As disclosed herein, PDT uses “photosensitizers” or “PS” that are activated by absorption of visible light to initially form the excited singlet state, followed by transition to the long-lived excited triplet state. This triplet state can undergo photochemical reactions in the presence of oxygen to form reactive oxygen species (including singlet oxygen) that can destroy pathogenic microbes. The dual-specificity of PDT relies on accumulation of the PS in infected tissue and also on localized light delivery. As disclosed herein, PSs can include but are not limited to porphyrin based photosensitizers and tetrapyrrole structures such as porphyrins, chlorins (HPPH; NPe6; Temoporfrin (Foscan), mTHPC)), and porphysomes as in: pyropheophorbide nanovesicles including, bacteriochlorophyll porphysomes, zinc pyropheophorbide porphysomes and pyropheophyorbide porphysomes, and chlorin-like compounds (benzoporphyrin; Verteporfin, bacteriochlorins and phthalocyanines, purpurins (tin ethyl etiopurpurin); Metalloporphyrins (Texaphyrins); Pheophorbides (TOOKAD); Protoporphyrins (Levulan, Metvix, 5-ALA (PpIX)) and nonporphyrin based photosensitizers including phenothiazinium salts such as Methylene Blue, Toluidine Blue, Nile Blue, Cyanines, hypericin and Chalcogenpyrilium dyes; PPA904; benzophenothiazinium dye EtNBS; PS can also include the xanthene class of fluorescent dyes that includes fluorescein and Rose Bengal; Fullerenes (C60 fullerene coupled to polar diserinol groups or quarternary pyrrolidinium groups) Also Squaraogenines, BODIPY (boron-dipyrromethene) dye, Phenalenones; Hypericin, Hypocrellin, Riboflavin, Curcumin, Titanium dioxide.

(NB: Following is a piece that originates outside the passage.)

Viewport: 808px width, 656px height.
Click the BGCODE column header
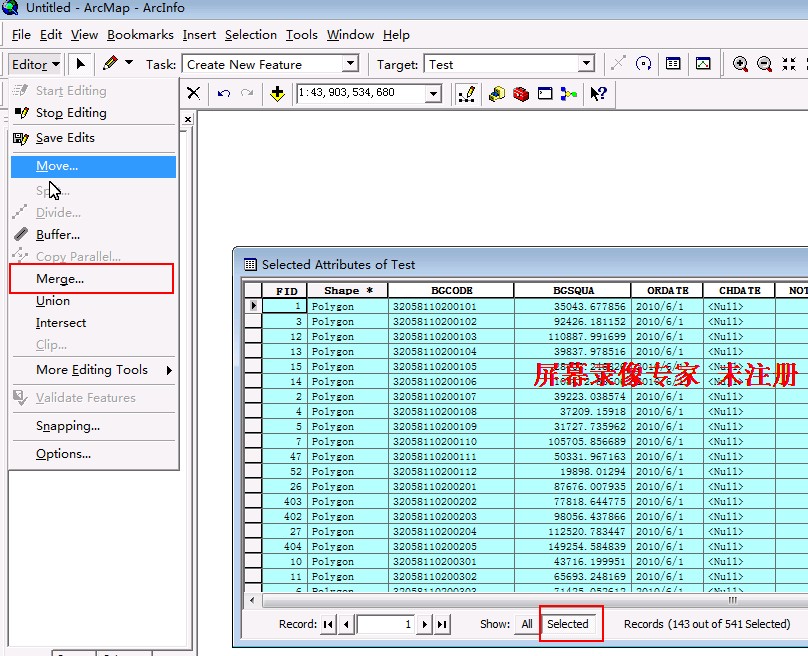[451, 291]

As used herein, the preferred PS is porfimer sodium (Photofrin®).

As disclosed herein, “potentiator of PDT” refers to for example, potassium iodide (KI) which has a potentiating effect on PDT. Addition of KI to a mixture of microbial cells and a PS that is subsequently excited by light can give many log units of additional killing. Addition of KI to porfimer sodium allows broad-spectrum PDT, including the eradication of Gram-negative bacteria. As disclosed herein, a potentiator of PDT can include inorganic salts, such as sodium azide, sodium thiocyanate, sodium bromide and potassium iodide, sodium and iodide., and potassium selenocyanate (KSeCN). In some embodiments, the potentiator of PDT is potassium iodide (KI).

The term “subject” to which administration is contemplated includes, but is not limited to, humans (i.e., a male or female of any age group, e.g., a pediatric subject (e.g., infant, child, adolescent) or adult subject (e.g., young adult, middle-aged adult or senior adult)) and/or other primates (e.g., cynomolgus monkeys, rhesus monkeys); mammals, including commercially relevant mammals such as cattle, pigs, horses, sheep, goats, cats, and/or dogs; and/or birds, including commercially relevant birds such as chickens, ducks, geese, quail, and/or turkeys. Preferred subjects are humans.

The term “treating” means one or more of relieving, alleviating, delaying, reducing, improving, or managing at least one symptom of a condition in a subject. The term “treating” may also mean one or more of arresting, delaying the onset (i.e., the period prior to clinical manifestation of the condition) or reducing the risk of developing or worsening a condition.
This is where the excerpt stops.